Saved entries:
☆ ☆ ☆ ☆ ☆ ☆ ☆

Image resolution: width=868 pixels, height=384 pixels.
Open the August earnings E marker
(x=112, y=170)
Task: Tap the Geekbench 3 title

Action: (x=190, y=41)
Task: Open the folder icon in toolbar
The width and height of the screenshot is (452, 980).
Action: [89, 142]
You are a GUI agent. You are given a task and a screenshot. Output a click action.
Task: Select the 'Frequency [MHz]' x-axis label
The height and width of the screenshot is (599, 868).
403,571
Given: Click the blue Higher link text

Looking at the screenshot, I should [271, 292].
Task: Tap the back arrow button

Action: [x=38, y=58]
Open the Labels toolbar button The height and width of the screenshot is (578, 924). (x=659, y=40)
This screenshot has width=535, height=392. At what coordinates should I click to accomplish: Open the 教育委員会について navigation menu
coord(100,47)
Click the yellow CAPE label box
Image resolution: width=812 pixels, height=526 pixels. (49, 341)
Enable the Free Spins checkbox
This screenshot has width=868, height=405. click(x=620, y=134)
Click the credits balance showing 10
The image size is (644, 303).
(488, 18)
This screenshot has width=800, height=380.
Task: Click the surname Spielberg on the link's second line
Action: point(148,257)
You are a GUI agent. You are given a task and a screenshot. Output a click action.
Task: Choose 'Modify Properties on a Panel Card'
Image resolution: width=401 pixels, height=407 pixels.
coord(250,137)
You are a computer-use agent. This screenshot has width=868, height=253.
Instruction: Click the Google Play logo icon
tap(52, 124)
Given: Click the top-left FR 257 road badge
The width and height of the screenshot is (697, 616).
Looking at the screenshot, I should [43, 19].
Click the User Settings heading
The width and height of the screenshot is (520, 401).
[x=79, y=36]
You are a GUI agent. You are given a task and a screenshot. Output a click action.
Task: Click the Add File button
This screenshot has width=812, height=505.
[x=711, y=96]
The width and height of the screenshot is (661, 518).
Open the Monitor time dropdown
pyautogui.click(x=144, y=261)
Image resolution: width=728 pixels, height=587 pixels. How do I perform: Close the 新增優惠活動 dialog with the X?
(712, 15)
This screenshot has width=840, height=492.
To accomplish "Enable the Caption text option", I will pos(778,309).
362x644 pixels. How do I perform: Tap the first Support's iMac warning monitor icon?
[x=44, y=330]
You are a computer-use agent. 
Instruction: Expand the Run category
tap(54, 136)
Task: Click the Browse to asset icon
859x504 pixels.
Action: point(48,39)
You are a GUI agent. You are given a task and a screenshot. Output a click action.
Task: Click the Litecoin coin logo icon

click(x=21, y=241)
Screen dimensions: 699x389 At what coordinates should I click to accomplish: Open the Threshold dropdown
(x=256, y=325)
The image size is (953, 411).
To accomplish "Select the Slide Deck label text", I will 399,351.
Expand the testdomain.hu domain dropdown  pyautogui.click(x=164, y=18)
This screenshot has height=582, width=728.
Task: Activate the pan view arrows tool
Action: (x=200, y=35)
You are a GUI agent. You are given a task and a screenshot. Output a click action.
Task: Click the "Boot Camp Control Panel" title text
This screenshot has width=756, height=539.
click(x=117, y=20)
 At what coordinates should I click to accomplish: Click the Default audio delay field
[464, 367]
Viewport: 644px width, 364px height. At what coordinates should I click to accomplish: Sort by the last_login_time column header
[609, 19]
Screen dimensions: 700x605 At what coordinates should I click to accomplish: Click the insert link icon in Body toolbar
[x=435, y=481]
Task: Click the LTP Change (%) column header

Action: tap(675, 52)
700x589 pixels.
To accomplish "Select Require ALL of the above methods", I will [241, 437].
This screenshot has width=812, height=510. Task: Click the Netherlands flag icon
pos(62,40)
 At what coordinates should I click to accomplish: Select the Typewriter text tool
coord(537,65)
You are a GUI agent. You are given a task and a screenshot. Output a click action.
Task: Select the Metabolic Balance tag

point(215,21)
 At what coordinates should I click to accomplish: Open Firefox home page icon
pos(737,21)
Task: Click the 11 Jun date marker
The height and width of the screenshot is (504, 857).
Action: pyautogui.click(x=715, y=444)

☆ ☆ ☆ ☆ ☆ ☆ ☆

* [PROBLEM TO SOLVE]: Go through the entries above and report every line in which the word "computer" appears.

* [ANSWER TO THIS PROBLEM]:
You are a computer-use agent. This screenshot has width=868, height=253.
You are a computer-use agent. 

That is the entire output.